正乱想着,屋里的烛火灭了。明月叹了口气,心中瞬间失落。
倒也不必纠结了。
转身正要走时,背后的门忽然大开,叔文拉住她的手,一把拉入怀中,“既然来了,为何不进来?”
两人久久相拥,直到门外吹进一阵寒风,叔文才放开她将门关上,“让我看看你。”他拉着明月回到案前,又点着了烛。
好久不见,明月是瘦了。叔文在椅上坐下,又揽着她坐到了自己腿上,见她小心翼翼,怨道:“放心,我还没有弱到抱不动你。”
明月笑笑,颤动着嘴唇说不出话来,似乎任何语言都很苍白,磕巴半天,小心问出一句,“还生我气吗?”
叔文眼眶也红红的,声音有些哽咽,“若是气你,我还求着父亲跟来干什么。”虽是怨着,又捧起她的脸看个不停,“怎么瘦了。”
“你不在身边,三餐无味。”感受着他身上传来的温度,明月便觉得,这个冬天不会冷了,“将军他知道我来了这里?”
“不知道。”叔文伸手轻轻拭去她脸上的泪痕,“一开始我都不知道父亲回来,还是师父告诉我的。我回到家里,说想跟来中都看看,父亲同意了。大家还以为,我是与你彻底做了隐士,在清水山过着悠闲日子,却不知……”
明月又问:“那你明日要进宫去吗?”
“父亲带着二哥是去看望陛下和太后,我是来见你的,进宫做什么。”
“那倒是。”明月点点头:“那明日……”
话还未说完,叔文捏着她的下巴微微侧过些,看到了她耳下的一抹旧痕:“怎么弄的?”
“翻墙的时候被树枝挂到了。”明月晃晃脑袋,躲开了他的手。
叔文佯装生气,“骗人,你学坏了,还开始骗人了。”那痕迹整齐,分明是利器所伤。
“或许吧。”明月倒也不否认,“你身子好些了吗?”
“好多了,你看。”他说着将明月掐腰抬起,明月连扒拉着让他放手,生怕他用过了劲。
两人依偎着,说起彼此这段日子的经历,却又都是报喜不报忧。
“跟我回去吧。”叔文劝到。
明月摇摇头,“还记得你问过我,我想做什么,现在,我想要这事情有一个结果。”
叔文叹了口气,“你又如何做得到?”
“不做怎知做不到,你相信我吧。”
还是一如既往的执拗。叔文望着她,无奈地妥协了,“好,那我跟你一起留下。”
“不,你在这,我会乱了分寸。”她轻轻吻上他的额头,“你要帮我照顾师父,如果我回不去,你就替我继任清水山。
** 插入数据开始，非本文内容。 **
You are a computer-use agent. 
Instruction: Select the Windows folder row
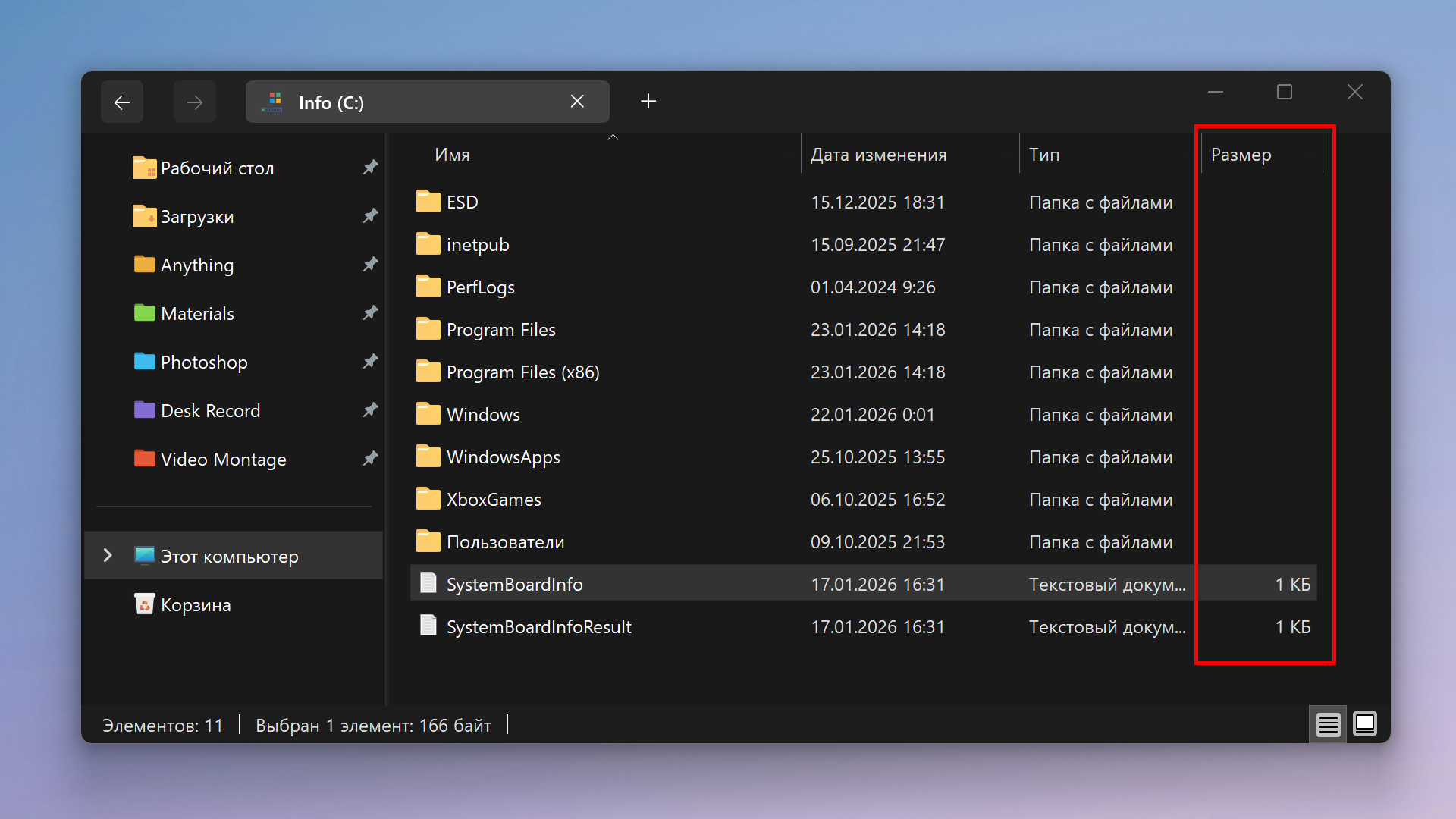pos(483,415)
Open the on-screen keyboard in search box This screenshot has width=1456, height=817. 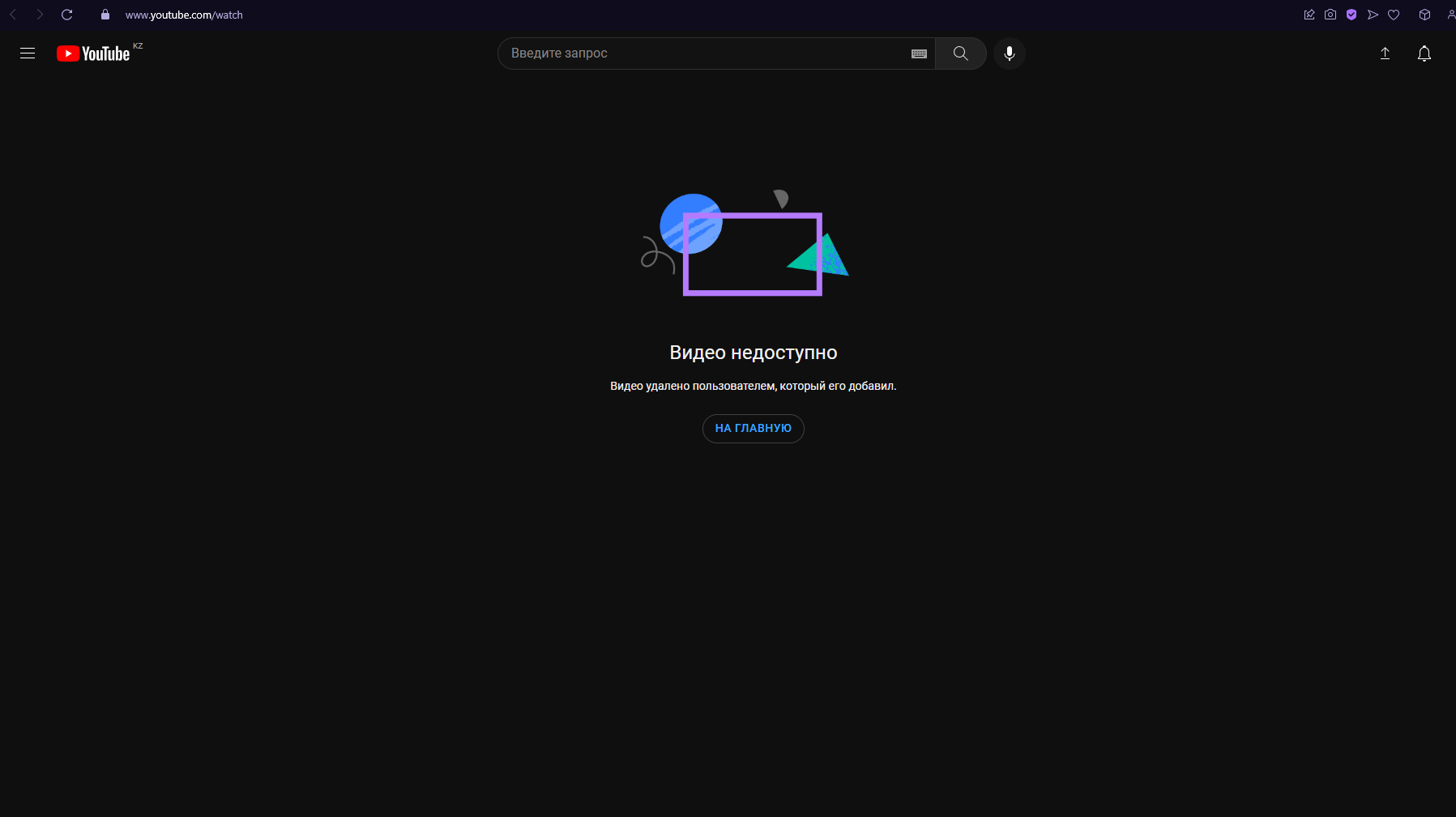pyautogui.click(x=919, y=53)
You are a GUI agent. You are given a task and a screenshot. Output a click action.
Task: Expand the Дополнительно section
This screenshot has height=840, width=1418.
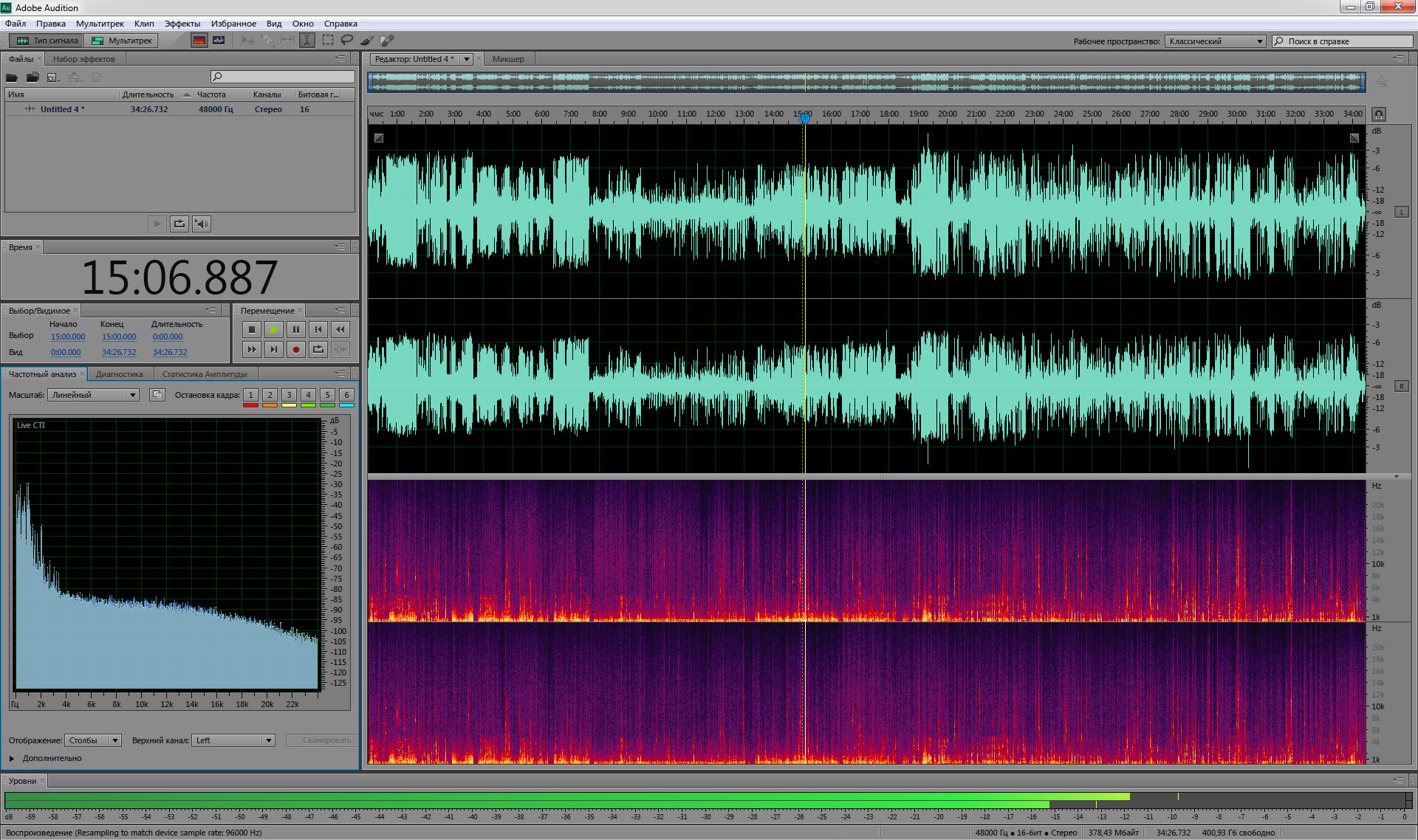click(x=12, y=758)
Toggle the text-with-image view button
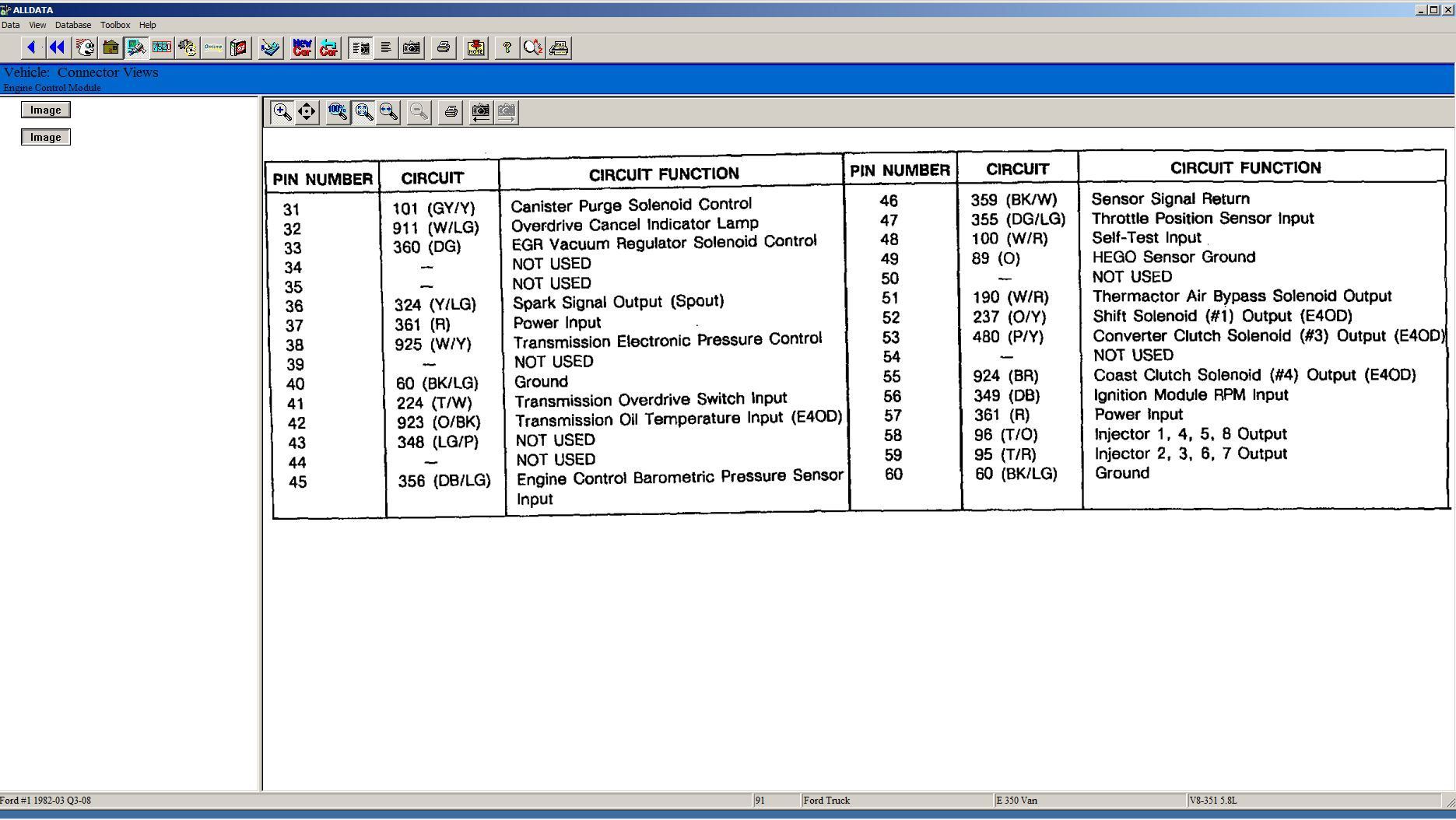 [x=360, y=48]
”
“不许说这些。”叔文小声抗议,“况且太师父也不会让一个废嗯——”他忽然被明月堵上了唇,只得将剩下的话咽了回去。
“你也不许说。”她的气息尽数灌入他唇齿之间,犹如逐渐蔓延的毒药,“这里可是小清寺,怎么办?”
似是被她眼中情欲所染,叔文也恍惚起来,“我是你丈夫,你想怎么办就怎么办。”
渐渐地,明月的吻贪婪起来,像是掠夺一般,令叔文快要喘不过气,不得已仰头分开了些,急促抱怨着:“你……”话未说出,自己却又情难自抑,迎合而上。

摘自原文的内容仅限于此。